Goal of the exercise:
Collect every line below that contains the word "agent".

Information:
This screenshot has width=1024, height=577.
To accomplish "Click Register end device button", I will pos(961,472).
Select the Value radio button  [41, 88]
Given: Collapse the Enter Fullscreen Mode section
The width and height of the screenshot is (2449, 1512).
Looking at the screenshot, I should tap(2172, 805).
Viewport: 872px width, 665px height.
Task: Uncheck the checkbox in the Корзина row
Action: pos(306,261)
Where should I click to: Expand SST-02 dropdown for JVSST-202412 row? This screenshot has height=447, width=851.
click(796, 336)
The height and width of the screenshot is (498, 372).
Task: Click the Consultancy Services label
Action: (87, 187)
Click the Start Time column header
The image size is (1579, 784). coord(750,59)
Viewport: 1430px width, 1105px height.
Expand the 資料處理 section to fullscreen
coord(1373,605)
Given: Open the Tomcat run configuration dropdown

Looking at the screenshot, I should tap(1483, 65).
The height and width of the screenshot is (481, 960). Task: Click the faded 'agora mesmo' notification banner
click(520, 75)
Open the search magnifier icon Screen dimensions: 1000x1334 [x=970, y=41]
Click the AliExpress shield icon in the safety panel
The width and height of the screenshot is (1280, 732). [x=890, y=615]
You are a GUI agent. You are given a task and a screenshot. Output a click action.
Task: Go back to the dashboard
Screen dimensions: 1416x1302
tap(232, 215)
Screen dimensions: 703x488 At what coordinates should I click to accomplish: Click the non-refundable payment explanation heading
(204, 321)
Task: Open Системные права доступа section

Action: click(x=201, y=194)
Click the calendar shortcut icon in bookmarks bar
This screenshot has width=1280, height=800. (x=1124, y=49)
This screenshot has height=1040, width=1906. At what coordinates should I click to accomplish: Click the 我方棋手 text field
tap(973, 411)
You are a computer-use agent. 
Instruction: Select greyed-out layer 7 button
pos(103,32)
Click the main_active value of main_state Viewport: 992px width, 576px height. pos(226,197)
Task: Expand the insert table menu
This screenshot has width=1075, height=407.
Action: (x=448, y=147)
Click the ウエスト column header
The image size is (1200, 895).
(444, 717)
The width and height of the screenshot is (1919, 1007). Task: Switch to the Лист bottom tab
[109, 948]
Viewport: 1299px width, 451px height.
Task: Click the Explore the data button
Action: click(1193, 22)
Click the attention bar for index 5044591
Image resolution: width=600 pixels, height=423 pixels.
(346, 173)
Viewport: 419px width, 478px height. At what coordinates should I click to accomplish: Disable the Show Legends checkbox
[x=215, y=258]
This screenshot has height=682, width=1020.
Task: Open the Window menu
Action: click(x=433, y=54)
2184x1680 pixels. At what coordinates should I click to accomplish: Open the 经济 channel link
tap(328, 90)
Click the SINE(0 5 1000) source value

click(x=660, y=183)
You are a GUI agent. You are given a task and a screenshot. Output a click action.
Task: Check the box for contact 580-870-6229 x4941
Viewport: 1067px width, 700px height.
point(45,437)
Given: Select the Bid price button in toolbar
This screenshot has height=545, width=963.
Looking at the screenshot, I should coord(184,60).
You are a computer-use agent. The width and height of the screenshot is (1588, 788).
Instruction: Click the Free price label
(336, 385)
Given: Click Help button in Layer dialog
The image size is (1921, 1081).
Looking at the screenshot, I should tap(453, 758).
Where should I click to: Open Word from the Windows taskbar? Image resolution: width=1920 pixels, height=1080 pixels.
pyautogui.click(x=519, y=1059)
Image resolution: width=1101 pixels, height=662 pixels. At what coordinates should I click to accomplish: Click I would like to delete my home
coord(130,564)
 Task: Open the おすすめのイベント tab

Response to the exercise:
You are a GUI agent. You are given a task and a screenshot. Output a click action.
You are a computer-use agent. 
You are a GUI agent. You are given a task and a screenshot. Output a click action.
You are a computer-use agent. The width and height of the screenshot is (1588, 788).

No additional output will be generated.